An "Error Rate" for Court?
The experiment gives a number for the false-positive "error rate" (misclassifications across all the 22 different-source pairs) of 11%. If we conceive of the examiners' judgments as a random sample from some hypothetical population of identically conducted experiments, then the true false-positive error probability could be somewhat higher (as emphasized in the PCAST report) or lower. How should such numbers be used in admissibility rulings under Daubert v. Merrell Dow Pharmaceuticals, Inc.? At trial, to give the jury a sense of the chance of a false-positive error (as PCAST also urged)?

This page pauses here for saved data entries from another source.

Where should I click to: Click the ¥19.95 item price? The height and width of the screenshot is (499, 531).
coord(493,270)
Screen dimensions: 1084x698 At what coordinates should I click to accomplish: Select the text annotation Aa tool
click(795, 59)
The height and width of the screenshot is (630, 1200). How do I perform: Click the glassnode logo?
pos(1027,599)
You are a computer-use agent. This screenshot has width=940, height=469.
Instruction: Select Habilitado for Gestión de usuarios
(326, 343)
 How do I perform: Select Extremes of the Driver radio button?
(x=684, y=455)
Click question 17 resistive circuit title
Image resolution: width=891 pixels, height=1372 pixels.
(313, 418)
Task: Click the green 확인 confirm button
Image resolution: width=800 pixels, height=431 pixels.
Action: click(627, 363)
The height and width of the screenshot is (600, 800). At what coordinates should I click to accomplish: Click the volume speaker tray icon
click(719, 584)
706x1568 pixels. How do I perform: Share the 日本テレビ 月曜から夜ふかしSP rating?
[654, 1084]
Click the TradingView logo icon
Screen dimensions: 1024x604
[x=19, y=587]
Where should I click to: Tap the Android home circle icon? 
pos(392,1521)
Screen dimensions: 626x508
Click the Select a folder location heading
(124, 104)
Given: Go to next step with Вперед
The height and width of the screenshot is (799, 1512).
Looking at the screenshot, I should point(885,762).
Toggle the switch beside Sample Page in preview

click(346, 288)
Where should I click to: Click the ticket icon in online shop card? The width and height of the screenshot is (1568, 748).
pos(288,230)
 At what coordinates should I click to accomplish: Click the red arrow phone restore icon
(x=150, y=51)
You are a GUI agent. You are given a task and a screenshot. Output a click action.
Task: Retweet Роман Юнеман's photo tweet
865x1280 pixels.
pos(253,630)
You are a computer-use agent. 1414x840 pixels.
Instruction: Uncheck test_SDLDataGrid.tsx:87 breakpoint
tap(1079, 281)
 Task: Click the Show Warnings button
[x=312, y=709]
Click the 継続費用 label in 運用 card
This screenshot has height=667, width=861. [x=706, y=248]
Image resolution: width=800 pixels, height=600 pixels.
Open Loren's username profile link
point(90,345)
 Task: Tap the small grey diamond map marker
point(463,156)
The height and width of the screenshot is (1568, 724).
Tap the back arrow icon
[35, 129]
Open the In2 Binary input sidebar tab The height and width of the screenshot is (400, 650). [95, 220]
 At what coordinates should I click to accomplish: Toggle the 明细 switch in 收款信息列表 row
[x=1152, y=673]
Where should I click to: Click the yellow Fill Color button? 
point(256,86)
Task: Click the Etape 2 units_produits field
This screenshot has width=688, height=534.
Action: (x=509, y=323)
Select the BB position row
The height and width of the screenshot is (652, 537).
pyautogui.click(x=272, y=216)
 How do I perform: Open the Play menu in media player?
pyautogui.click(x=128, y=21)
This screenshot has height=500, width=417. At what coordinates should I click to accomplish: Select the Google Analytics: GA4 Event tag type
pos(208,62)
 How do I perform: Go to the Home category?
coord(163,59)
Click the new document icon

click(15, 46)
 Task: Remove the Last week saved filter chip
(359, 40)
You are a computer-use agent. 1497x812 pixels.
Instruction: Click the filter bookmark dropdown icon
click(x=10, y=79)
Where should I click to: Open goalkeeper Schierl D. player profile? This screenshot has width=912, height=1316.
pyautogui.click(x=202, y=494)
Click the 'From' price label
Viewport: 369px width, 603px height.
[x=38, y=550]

For admissibility, Daubert referred (indirectly) to false-positive proportions in particular studies of "voice prints," although the more apt statistic would be a likelihood ratio for a positive classification. For the Netherlands study, that would be L+ = Pr(+|SS) / Pr(+|DS) ≈ 0.97/0.11 = 8.8. In words, it is almost nine times more probable that an examiner (like the ones in the study) will report a match when confronted with a randomly selected same-source pair of images than a randomly selected different-source pair (from the set of 60 constructed for the experiment). That validates the examiners' general ability to distinguish between same- and different-source pairs at a modest level of accuracy in that sample.
But to what extent can or should this figure (or just the false-positive probability estimate of 0.11) be presented to a factfinder as a measure of the probative value of a declared match? In this regard, arguments arise over presenting an average figure in a specific case (although that seems like a common enough practice in statistics) and the realism of the experiment. The researchers warn that
For several reasons it is not possible to directly relate the true positive and true negative rates, and the false positive and false negative rates of the examiners in this study to actual casework. One of these reasons is that the 60 comparisons we used were selected to over-represent ‘difficult’ comparisons. In addition, the use of the online questionnaire did not enable the examiners to manually compare the features of the cartridge cases as they would normally do in casework. They could not include in their considerations the features of other firearm components, and their results and conclusions were not peer reviewed. Enabling examiners to follow their standard operating procedures could result in better performance.
There Is More
Other facets of the paper also make it recommended reading. Data on the reliability of conclusions (both within and across examiners) are presented, and an analysis of the extent to which examiners' judgments of how strongly the images supported their source attributions led the authors to remark that
When we look at the actual proportion of misleading choices, the examiners judged lower relative frequencies of occurrence (and thus more extreme LRs) than expected if their judgments would have been well-calibrated. This can be seen as overconfidence, where examiners provide unwarranted support for either same-source or different-source propositions, resulting in LRs that are too high or too low, respectively. ... Simply warning examiners about overconfidence or asking them to explain their judgments does not necessarily decrease overconfidence of judgments.